RECORDS FOR THIS EXERCISE Block Start
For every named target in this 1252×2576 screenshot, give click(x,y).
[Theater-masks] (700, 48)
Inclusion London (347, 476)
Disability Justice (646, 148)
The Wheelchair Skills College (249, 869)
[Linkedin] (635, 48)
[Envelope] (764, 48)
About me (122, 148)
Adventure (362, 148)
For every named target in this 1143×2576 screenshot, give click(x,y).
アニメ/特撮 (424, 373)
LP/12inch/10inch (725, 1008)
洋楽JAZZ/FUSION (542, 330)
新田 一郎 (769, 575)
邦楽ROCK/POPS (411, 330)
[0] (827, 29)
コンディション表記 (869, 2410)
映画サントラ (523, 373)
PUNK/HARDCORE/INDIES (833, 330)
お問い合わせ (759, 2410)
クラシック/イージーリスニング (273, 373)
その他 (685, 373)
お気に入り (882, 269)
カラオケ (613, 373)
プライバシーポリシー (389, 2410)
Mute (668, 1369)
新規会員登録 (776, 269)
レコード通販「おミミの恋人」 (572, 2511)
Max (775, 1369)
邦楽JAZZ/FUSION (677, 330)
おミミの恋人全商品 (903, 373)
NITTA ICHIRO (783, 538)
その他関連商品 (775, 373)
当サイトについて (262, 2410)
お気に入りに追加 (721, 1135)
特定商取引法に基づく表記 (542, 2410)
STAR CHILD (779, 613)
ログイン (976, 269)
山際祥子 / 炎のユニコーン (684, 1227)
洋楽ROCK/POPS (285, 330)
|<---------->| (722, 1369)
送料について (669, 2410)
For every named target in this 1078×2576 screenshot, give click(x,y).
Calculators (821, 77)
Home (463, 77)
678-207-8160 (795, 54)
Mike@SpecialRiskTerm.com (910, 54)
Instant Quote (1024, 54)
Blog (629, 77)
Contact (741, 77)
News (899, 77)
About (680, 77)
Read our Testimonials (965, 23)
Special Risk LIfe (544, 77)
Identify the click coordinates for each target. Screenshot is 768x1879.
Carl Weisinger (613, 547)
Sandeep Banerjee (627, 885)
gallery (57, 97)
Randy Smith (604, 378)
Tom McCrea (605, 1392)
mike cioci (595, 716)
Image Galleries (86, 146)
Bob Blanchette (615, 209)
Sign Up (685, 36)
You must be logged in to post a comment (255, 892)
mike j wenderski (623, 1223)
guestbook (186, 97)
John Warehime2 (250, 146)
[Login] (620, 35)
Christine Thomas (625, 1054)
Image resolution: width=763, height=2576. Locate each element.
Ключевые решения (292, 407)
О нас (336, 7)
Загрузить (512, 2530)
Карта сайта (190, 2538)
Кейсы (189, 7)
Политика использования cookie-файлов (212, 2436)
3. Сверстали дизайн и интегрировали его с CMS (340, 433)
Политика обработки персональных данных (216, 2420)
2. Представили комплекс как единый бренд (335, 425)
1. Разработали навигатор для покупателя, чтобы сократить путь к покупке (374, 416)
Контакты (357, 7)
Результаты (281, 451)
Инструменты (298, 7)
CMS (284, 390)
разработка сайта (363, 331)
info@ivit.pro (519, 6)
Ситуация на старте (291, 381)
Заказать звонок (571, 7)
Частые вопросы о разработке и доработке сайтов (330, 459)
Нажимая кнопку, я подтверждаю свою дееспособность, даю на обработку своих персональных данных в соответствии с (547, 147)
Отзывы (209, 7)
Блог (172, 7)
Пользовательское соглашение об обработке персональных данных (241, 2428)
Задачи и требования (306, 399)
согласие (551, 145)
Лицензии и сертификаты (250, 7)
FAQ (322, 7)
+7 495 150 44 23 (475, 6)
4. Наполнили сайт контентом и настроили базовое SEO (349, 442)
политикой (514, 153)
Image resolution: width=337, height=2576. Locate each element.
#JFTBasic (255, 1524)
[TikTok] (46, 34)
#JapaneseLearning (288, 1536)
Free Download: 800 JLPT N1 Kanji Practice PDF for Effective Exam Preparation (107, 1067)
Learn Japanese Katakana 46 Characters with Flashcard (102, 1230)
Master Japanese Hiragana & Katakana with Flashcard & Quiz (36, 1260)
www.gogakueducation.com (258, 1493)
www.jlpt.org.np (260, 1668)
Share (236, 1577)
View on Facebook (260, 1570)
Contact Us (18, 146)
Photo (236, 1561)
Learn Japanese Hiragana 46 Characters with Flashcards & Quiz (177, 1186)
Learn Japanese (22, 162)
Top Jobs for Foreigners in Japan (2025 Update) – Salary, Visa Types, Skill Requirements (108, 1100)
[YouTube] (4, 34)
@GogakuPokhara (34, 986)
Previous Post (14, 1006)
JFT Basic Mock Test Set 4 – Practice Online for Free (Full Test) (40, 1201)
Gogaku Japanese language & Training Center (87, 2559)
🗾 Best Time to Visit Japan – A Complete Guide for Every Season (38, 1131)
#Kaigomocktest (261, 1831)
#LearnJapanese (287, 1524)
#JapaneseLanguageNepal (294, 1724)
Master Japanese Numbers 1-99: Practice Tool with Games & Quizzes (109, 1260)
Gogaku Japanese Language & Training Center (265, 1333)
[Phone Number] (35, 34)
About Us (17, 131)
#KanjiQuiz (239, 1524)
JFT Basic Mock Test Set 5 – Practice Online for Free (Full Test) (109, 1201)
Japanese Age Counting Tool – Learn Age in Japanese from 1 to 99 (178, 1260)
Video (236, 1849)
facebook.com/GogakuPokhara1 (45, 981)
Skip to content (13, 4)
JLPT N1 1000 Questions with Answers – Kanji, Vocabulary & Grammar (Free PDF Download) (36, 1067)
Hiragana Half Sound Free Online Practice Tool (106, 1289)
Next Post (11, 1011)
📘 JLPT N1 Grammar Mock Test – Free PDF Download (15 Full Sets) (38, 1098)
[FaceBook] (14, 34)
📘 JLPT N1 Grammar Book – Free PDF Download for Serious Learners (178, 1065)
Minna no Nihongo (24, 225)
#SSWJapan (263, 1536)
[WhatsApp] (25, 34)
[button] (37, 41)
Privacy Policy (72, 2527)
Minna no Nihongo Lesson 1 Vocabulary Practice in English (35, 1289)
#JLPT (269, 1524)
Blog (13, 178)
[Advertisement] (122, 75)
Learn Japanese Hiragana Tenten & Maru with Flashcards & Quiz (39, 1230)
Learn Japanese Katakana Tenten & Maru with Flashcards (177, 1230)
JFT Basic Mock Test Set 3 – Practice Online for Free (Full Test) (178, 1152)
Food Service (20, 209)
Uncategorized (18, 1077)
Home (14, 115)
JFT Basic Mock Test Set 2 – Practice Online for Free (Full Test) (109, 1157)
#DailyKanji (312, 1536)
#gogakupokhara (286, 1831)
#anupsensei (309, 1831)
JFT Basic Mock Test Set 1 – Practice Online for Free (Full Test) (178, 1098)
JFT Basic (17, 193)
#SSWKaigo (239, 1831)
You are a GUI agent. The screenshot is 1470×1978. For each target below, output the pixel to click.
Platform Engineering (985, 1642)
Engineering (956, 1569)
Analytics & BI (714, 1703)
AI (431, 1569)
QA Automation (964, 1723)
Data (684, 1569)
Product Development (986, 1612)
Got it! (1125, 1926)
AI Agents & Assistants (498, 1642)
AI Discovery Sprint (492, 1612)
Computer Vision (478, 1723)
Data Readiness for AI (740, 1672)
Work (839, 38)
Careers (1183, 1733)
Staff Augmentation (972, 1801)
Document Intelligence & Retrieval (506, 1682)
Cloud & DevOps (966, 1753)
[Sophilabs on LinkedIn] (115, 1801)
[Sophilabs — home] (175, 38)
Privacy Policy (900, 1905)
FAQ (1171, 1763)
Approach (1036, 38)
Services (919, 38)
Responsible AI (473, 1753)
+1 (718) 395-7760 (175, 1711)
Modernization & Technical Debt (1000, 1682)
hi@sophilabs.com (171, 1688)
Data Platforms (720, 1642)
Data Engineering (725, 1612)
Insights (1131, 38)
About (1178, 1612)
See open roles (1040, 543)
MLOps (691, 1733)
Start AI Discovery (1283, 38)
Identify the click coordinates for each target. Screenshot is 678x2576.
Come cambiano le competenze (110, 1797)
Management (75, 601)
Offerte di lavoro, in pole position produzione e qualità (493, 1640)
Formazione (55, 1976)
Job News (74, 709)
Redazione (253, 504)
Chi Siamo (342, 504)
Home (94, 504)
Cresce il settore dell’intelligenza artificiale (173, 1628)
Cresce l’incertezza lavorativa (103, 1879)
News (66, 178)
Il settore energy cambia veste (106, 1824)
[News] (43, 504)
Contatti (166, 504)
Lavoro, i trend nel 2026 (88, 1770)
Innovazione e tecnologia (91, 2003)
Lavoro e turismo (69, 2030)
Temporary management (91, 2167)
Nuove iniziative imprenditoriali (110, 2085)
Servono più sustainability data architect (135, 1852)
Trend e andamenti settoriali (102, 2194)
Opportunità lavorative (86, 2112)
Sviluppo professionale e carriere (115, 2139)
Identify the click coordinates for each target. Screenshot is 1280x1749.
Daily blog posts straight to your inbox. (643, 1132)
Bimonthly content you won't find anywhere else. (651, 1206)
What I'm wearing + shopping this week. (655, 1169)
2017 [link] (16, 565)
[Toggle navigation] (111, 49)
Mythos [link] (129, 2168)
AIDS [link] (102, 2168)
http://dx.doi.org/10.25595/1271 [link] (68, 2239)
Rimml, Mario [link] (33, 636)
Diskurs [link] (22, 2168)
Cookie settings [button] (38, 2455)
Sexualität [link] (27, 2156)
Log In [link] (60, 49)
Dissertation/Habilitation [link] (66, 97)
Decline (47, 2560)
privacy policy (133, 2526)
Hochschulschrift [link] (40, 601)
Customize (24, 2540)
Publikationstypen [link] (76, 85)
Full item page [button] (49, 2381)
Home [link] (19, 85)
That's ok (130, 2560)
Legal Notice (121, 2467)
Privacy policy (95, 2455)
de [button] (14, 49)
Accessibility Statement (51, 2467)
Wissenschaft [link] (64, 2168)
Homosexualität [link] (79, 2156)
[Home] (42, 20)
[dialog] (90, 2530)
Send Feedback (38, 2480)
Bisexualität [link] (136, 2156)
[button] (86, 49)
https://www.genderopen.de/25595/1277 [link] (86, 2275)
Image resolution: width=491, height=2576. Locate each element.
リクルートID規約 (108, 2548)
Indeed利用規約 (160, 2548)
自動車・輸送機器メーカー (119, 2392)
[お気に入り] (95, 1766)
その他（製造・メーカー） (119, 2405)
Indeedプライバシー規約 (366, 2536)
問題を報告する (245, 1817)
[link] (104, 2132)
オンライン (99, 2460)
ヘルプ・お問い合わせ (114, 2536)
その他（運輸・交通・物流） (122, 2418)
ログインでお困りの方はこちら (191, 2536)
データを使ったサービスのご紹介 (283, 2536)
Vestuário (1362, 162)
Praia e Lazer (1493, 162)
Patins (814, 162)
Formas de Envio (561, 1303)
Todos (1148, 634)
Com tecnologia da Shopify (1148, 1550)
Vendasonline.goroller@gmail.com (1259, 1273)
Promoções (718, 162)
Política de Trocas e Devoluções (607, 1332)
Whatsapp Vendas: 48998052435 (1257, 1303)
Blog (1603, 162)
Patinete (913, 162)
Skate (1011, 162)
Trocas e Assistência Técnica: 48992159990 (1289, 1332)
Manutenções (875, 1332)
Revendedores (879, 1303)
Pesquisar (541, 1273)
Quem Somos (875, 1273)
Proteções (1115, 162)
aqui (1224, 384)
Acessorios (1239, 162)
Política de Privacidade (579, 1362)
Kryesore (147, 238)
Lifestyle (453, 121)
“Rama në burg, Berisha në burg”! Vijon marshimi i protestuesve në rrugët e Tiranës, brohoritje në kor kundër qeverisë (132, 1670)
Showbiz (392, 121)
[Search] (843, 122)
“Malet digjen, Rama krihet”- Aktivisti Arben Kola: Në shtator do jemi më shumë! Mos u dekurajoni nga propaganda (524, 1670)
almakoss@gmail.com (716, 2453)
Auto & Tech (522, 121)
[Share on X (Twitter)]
RECORDS FOR THIS EXERCISE Block End
REQUIRED WORK: Keep both end lines and retype everything in the records above from the line containing "Minna no Nihongo Lesson" through the line containing "Offerte di lavoro, in", exactly, with nothing else.

SOLUTION FOR THIS TASK:
Minna no Nihongo Lesson 1 Vocabulary Practice in English (35, 1289)
#JLPT (269, 1524)
Blog (13, 178)
[Advertisement] (122, 75)
Learn Japanese Hiragana Tenten & Maru with Flashcards & Quiz (39, 1230)
Learn Japanese Katakana Tenten & Maru with Flashcards (177, 1230)
JFT Basic Mock Test Set 3 – Practice Online for Free (Full Test) (178, 1152)
Food Service (20, 209)
Uncategorized (18, 1077)
Home (14, 115)
JFT Basic Mock Test Set 2 – Practice Online for Free (Full Test) (109, 1157)
#DailyKanji (312, 1536)
#gogakupokhara (286, 1831)
#anupsensei (309, 1831)
JFT Basic Mock Test Set 1 – Practice Online for Free (Full Test) (178, 1098)
JFT Basic (17, 193)
#SSWKaigo (239, 1831)
You are a GUI agent. The screenshot is 1470×1978. For each target below, output the pixel to click.
Platform Engineering (985, 1642)
Engineering (956, 1569)
Analytics & BI (714, 1703)
AI (431, 1569)
QA Automation (964, 1723)
Data (684, 1569)
Product Development (986, 1612)
Got it! (1125, 1926)
AI Agents & Assistants (498, 1642)
AI Discovery Sprint (492, 1612)
Computer Vision (478, 1723)
Data Readiness for AI (740, 1672)
Work (839, 38)
Careers (1183, 1733)
Staff Augmentation (972, 1801)
Document Intelligence & Retrieval (506, 1682)
Cloud & DevOps (966, 1753)
[Sophilabs on LinkedIn] (115, 1801)
[Sophilabs — home] (175, 38)
Privacy Policy (900, 1905)
FAQ (1171, 1763)
Approach (1036, 38)
Services (919, 38)
Responsible AI (473, 1753)
+1 (718) 395-7760 (175, 1711)
Modernization & Technical Debt (1000, 1682)
hi@sophilabs.com (171, 1688)
Data Platforms (720, 1642)
Data Engineering (725, 1612)
Insights (1131, 38)
About (1178, 1612)
See open roles (1040, 543)
MLOps (691, 1733)
Start AI Discovery (1283, 38)
Identify the click coordinates for each target. Screenshot is 678x2576.
Come cambiano le competenze (110, 1797)
Management (75, 601)
Offerte di lavoro, in pole position produzione e qualità (493, 1640)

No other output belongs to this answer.